Abstract

AbstractMelanosis or “black degeneration” was the first term used to describe a diseased state involving darkening of visceral structures. In 1910, melanosis localized to the skin was described and years subsequent to that the term chloasma was coined to describe dark facial pigmentation. Melasma and chloasma were used interchangeably for many years until melasma became the more widely used term to describe dark facial pigmentation in a butterfly distribution. For decades, there have been various theories regarding the etiology of melasma. In the 1930s, it was theorized to have been caused by perfume application to the upper cutaneous lip and was associated with vitamin C deficiency. It was thought to only occur in women until cases arose of in men around 1988. It was also thought to occur exclusively in white skin until studies in the early 1960s found the incidence of chloasma to be as high as 34% among Puerto Rican women taking contraceptives.
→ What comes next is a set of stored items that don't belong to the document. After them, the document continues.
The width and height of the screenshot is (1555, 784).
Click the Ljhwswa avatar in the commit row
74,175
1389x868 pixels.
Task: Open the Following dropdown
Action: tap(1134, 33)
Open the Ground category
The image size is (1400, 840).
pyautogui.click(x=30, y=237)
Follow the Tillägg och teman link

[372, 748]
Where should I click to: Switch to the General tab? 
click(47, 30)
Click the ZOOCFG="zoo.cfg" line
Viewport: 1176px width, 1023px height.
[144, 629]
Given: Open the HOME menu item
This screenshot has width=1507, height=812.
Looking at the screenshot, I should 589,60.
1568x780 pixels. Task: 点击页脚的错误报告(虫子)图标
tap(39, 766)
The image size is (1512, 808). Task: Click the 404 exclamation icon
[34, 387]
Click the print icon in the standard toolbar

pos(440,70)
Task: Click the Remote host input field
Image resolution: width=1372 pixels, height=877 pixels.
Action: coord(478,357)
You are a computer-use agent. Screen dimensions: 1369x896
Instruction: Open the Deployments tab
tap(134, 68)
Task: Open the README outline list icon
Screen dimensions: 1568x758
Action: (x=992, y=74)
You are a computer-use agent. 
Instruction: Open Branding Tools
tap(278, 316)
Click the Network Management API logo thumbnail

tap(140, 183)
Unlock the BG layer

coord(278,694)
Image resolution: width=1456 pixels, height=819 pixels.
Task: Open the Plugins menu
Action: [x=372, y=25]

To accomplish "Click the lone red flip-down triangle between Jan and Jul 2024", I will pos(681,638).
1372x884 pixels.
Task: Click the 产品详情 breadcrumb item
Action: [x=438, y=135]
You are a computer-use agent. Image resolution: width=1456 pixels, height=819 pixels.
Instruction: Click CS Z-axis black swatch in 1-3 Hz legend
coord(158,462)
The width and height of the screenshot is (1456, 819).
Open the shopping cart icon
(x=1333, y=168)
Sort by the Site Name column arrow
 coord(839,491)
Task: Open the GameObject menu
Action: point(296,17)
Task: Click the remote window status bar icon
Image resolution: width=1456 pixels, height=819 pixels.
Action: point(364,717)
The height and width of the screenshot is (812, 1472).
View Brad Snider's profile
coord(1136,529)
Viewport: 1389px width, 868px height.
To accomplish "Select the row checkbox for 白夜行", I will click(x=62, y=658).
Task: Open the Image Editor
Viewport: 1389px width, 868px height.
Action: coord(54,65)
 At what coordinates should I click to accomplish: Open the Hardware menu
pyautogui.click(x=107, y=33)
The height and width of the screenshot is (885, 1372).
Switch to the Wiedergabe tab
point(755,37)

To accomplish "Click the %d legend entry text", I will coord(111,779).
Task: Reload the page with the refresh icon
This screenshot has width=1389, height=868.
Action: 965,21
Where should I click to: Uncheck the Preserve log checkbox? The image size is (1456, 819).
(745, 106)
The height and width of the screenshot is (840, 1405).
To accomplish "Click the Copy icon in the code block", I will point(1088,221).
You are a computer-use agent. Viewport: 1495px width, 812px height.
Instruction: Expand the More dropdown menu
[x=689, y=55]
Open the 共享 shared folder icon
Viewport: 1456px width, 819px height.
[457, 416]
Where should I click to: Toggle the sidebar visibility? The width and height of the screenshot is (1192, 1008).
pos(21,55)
It was not until 1963 that a study found an association between melasma and oral contraceptive use, tying the cause of the pigmentation to underlying hormonal exposure. To date, there has been a significant increase in the understanding of the pathogenesis of melasma as well as treatment options to keep it in remission, though no cure exists at this time. The purpose of this study is to provide a historical overview of the evolution of melasma as a clinical condition as well as an understanding of its pathogenesis and treatment options.